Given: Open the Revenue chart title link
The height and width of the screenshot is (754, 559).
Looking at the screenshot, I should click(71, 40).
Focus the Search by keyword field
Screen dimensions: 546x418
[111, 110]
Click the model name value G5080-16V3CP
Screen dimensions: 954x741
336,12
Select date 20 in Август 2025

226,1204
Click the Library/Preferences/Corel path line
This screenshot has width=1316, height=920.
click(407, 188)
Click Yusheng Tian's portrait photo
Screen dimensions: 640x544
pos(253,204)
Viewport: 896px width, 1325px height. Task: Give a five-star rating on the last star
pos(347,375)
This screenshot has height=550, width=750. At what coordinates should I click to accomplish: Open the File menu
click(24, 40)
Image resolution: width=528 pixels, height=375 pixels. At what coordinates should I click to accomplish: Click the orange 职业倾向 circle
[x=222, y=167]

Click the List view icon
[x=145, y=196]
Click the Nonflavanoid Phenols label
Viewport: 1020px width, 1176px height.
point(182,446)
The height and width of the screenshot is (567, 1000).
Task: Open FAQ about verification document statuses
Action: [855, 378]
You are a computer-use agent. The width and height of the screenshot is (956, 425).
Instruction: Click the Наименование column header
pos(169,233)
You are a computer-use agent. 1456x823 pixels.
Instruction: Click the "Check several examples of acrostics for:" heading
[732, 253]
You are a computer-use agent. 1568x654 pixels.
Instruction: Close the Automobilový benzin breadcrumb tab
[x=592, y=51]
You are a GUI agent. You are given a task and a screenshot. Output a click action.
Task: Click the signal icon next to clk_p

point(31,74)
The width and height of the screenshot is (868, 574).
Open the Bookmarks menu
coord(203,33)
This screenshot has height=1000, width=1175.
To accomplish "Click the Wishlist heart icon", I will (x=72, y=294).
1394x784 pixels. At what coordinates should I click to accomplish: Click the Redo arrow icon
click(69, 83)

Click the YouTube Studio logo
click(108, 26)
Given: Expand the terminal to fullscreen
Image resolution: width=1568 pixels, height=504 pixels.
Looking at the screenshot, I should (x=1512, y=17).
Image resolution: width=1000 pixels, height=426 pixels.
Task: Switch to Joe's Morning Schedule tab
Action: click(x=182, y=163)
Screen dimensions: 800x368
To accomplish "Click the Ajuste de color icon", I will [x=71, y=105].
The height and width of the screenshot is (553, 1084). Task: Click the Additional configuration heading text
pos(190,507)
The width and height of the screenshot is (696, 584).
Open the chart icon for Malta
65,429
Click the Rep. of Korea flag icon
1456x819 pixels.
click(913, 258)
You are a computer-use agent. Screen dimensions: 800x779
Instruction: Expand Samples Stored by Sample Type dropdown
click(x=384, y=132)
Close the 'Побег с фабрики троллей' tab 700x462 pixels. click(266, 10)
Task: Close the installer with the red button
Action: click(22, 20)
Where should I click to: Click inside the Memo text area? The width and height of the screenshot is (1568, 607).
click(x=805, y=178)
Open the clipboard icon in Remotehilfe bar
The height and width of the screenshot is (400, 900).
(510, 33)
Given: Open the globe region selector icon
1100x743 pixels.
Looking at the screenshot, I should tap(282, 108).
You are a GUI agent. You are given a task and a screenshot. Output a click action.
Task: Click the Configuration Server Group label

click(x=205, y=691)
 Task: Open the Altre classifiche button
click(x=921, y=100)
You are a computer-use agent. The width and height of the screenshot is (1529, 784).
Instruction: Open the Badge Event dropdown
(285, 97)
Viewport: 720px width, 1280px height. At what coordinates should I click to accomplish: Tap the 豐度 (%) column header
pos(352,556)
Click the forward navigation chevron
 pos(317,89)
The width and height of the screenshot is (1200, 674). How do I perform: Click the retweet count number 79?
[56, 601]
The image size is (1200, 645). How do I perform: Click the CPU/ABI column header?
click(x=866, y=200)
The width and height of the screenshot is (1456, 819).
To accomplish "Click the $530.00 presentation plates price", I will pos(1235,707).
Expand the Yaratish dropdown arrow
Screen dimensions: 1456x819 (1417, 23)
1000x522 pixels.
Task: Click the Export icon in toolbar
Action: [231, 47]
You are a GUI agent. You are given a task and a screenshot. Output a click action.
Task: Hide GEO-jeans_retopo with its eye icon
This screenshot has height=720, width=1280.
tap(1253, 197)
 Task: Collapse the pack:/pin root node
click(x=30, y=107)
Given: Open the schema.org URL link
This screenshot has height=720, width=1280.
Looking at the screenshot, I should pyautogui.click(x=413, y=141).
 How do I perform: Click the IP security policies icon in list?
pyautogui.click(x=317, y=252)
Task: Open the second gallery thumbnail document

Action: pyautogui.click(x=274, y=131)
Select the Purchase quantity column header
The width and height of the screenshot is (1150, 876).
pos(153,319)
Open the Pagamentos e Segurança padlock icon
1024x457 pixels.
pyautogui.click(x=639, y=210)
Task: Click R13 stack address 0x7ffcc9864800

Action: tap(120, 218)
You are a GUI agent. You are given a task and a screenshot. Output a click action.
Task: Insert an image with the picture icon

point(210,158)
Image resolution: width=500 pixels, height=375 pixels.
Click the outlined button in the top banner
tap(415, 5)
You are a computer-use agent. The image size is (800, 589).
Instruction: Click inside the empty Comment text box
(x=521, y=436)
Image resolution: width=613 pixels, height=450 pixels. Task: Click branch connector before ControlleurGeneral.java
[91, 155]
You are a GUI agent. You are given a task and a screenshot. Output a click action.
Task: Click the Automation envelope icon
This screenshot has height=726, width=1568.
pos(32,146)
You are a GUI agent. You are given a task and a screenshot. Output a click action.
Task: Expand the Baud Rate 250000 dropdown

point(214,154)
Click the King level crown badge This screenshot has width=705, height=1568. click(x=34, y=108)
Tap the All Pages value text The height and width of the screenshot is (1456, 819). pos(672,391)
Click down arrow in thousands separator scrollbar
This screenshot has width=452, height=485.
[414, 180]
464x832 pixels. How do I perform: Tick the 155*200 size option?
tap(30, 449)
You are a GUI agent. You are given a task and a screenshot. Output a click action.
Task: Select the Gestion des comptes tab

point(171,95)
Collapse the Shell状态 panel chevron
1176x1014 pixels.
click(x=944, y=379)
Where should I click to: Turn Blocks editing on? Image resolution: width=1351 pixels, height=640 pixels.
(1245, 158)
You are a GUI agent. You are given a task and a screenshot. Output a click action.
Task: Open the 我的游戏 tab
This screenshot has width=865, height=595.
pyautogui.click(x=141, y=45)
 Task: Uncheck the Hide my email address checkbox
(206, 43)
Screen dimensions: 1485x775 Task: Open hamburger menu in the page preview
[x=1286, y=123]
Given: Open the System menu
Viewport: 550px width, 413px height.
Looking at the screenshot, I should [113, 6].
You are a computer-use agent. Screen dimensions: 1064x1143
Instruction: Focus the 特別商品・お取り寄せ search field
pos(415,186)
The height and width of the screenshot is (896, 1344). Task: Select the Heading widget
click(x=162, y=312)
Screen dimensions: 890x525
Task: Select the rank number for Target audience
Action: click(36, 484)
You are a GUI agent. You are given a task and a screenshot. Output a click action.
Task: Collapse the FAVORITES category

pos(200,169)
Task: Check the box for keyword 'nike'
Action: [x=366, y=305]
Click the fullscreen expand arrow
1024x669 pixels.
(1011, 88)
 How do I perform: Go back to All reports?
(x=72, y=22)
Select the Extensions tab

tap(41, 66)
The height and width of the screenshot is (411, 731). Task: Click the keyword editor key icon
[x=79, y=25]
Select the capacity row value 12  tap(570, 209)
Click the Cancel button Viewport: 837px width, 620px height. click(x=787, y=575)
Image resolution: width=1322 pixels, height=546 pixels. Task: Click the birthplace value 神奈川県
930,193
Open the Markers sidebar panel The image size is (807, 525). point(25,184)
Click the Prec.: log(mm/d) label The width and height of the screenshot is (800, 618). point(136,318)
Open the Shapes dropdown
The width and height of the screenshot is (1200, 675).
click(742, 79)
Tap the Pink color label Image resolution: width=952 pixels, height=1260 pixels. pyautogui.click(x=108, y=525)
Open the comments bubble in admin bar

What is expected — Lines holding "will": count them across the data and reply with the number alone.

Result of this task — 3